China and the U.S. are shipping goods to each other at the briskest pace in years, making the world's largest bilateral trade relationship look as if the protracted tariff war and pandemic never happened.
Eighteen months after the Trump administration signed the "phase one" partial trade deal, the agreement has turned out to be a truce at best. The U.S. trade deficit hasn't shrunk, most levies are still in place and it hasn't led to negotiations over other economic issues.
Yet, bilateral trade in goods is an area of stability in a relationship that has otherwise continued to deteriorate, with rising tension over Hong Kong, Taiwan, human rights, the origins of the covid-19 pandemic, accusations of computer hacking and many other flashpoints.
Monthly two-way trade, which tumbled to $19 billion in February 2020 amid shutdowns in Chinese factories, rebounded over the past year to new records, according to official Chinese data. That boom looks set to continue, with China purchasing millions of tons of U.S. farm goods for this year and 2022, and stuck-at-home U.S. consumers still shopping and importing in record amounts.

Collected data:
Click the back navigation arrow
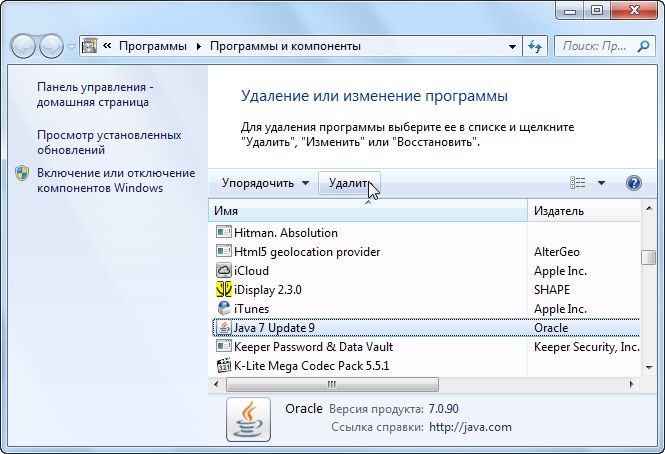Screen dimensions: 665x454 (x=23, y=46)
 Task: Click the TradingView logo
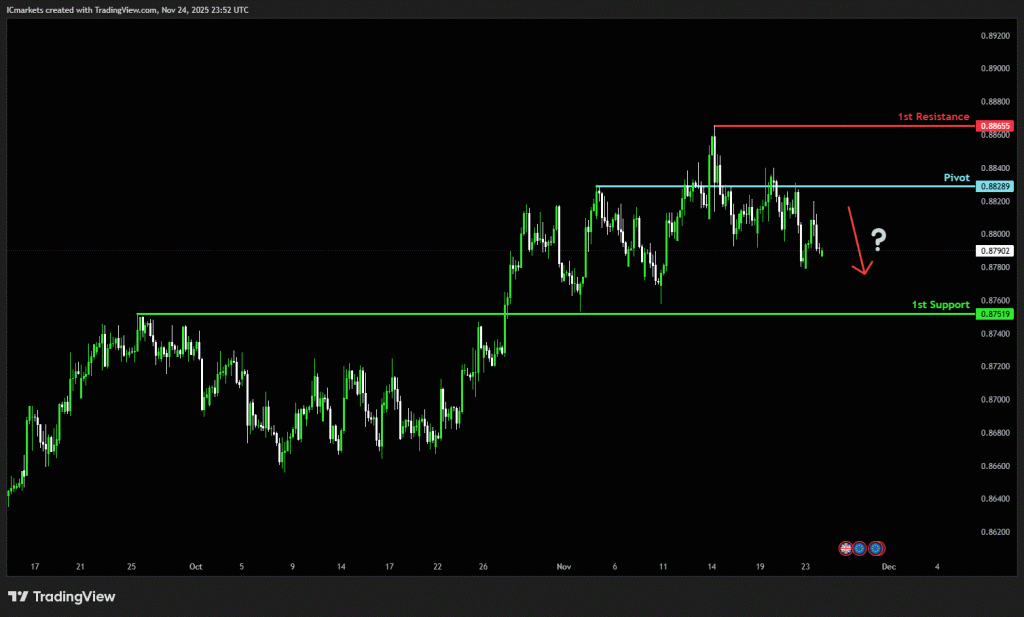tap(62, 597)
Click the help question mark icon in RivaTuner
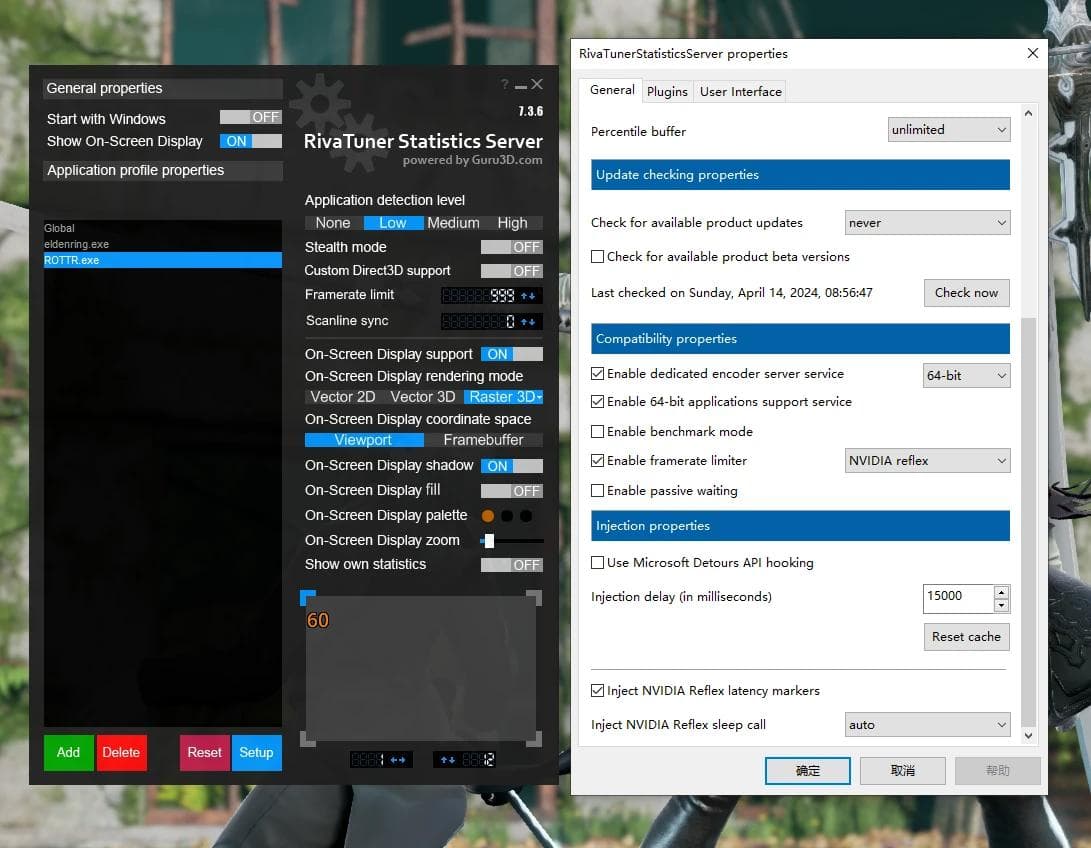Viewport: 1091px width, 848px height. [504, 84]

§ **Exercise requirements**: Translate this sentence from the text on U.S.-China trade into Spanish: "China and the U.S. are shipping goods to each other at the briskest pace in years, making the world's largest bilateral trade relationship look as if the protracted tariff war and pandemic never happened." The rows above have nothing to do with this.

§ **Response for this exercise**: China y EE. UU. se están enviando mercancías mutuamente al ritmo más intenso en años, lo que hace que la mayor relación comercial bilateral del mundo parezca como si la prolongada guerra arancelaria y la pandemia nunca hubieran ocurrido.